Direktur Jenderal Pajak Robert Pakpahan mengatakan insentif-insentif yang diberikan dampaknya tidak besar bagi berkurangnya penerimaan pajak. Robert menegaskan pertumbuhan penerimaan pajak lebih banyak terpengaruh oleh kondisi ekonomi dan juga inflasi.
"Kalau yang kita address insentif itu harusnya potential lost-nya enggak terlalu banyak, jadi enggak ganggu tax ratio, yang ganggu adalah ekonominya," kata Robert di media gathering, Bali, Jumat, 2 Agustus 2019.
Dia memang tidak memungkiri adanya penerimaan pajak yang berkurang, Misalnya saja dari hitung-hitungan Badan Kebijakan Fiskal (BKF) terdapat tax expenditure atau nama lain dari potensi berkurangnya penerimaan pajak sebesar Rp180 triliun dari berbagai insentif yang diberikan.

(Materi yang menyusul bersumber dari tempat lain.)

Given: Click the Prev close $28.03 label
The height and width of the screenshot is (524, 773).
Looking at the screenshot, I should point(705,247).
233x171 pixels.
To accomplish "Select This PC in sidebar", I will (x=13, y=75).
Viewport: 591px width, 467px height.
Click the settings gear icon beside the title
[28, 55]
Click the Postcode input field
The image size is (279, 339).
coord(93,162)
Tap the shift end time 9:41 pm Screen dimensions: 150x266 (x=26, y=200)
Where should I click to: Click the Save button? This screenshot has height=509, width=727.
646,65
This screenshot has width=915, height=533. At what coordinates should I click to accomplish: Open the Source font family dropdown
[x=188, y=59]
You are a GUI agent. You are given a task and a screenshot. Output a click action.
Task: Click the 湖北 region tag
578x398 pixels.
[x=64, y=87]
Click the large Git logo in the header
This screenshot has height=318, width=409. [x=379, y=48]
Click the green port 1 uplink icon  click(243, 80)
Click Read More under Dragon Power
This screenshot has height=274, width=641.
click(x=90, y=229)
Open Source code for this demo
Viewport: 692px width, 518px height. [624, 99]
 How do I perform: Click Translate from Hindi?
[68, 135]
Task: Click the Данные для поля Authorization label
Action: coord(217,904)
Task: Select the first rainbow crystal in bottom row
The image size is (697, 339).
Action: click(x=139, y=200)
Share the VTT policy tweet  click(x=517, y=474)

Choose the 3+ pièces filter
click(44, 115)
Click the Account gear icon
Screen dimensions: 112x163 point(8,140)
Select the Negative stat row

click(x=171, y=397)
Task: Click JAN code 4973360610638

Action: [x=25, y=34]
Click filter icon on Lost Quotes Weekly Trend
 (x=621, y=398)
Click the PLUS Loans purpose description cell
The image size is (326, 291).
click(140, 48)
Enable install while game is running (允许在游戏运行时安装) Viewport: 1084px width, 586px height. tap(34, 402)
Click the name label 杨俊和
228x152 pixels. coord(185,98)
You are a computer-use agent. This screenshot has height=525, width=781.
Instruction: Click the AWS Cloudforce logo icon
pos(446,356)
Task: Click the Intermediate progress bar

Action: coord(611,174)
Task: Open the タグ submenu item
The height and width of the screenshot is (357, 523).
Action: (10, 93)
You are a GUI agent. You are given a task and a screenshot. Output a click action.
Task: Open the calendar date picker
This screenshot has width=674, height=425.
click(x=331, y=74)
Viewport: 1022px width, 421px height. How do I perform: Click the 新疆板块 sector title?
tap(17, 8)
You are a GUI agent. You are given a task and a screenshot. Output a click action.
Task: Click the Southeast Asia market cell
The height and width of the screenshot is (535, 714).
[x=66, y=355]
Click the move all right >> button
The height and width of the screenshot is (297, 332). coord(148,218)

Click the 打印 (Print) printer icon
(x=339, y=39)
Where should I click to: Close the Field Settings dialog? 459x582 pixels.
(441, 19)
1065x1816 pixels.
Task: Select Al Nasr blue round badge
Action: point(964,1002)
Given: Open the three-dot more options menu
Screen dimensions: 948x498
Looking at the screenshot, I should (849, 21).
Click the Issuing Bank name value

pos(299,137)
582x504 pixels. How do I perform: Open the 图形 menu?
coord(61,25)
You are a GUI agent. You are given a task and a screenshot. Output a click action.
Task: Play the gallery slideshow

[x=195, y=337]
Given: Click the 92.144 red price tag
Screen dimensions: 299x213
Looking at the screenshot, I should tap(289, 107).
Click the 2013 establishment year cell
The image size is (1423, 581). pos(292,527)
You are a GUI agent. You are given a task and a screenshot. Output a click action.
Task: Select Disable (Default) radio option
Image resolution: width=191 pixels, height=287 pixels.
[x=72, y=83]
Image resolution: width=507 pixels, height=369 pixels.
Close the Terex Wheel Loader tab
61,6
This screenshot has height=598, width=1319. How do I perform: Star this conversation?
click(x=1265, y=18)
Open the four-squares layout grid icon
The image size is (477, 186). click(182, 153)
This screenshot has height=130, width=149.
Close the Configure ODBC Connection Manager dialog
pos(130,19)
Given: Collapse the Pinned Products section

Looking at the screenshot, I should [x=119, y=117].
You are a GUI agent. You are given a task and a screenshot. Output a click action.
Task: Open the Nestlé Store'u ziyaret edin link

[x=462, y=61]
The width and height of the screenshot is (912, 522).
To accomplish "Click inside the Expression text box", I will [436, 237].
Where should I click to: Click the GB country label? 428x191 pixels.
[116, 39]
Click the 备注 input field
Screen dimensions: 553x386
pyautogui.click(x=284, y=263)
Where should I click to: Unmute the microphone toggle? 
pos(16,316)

Namun, Robert menggarisbawahi akan ada dampak positif yang dihasilkan dari adanya insentif tersebut. Robert bilang insentif pajak yang diberikan ditujukan untuk membuat ekonomi lebih atraktif yang nantinya akan menciptakan investasi atau kegiatan usaha baru. Dengan makin banyaknya kegiatan ekonomi atau usaha baru yang mungkin bisa dipajaki ke depannya.
Relaksasi dalam dua tahun terakhir yang dimaksud yakni perluasan sektor dan besaran investasi untuk fasilitas tax holiday yang diatur dalam Peraturan Menteri Keuangan (PMK) 150 Tahun 2018.
Kemudian ada juga baru-baru ini mengenai pemangkasan pajak penghasilan (PPh) 22 atas penjualan barang mewah dari lima persen menjadi satu persen yang diatur dalam PMK 92 Tahun 2019. Ketentuan ini berlaku bagi rumah dengan tanahnya, apartemen, kondominium dan sebagainya dengan harga jual atau harga pengalihan lebih dari Rp30 miliar dengan luas bangunan lebih dari 300 m2.
"Misalnya pemberian tax holiday, investasi datang karena tax holiday juga, atau bisa juga kalau tax holiday tidak ada, investasi tidak datang. Jika investasinya enggak ada, bisa juga dia (penerimaan pajaknya) enggak hilang). Jangka pendek memang lost-nya ada tapi ke depan mesti dilihat juga akan create usaha baru," jelas Robert.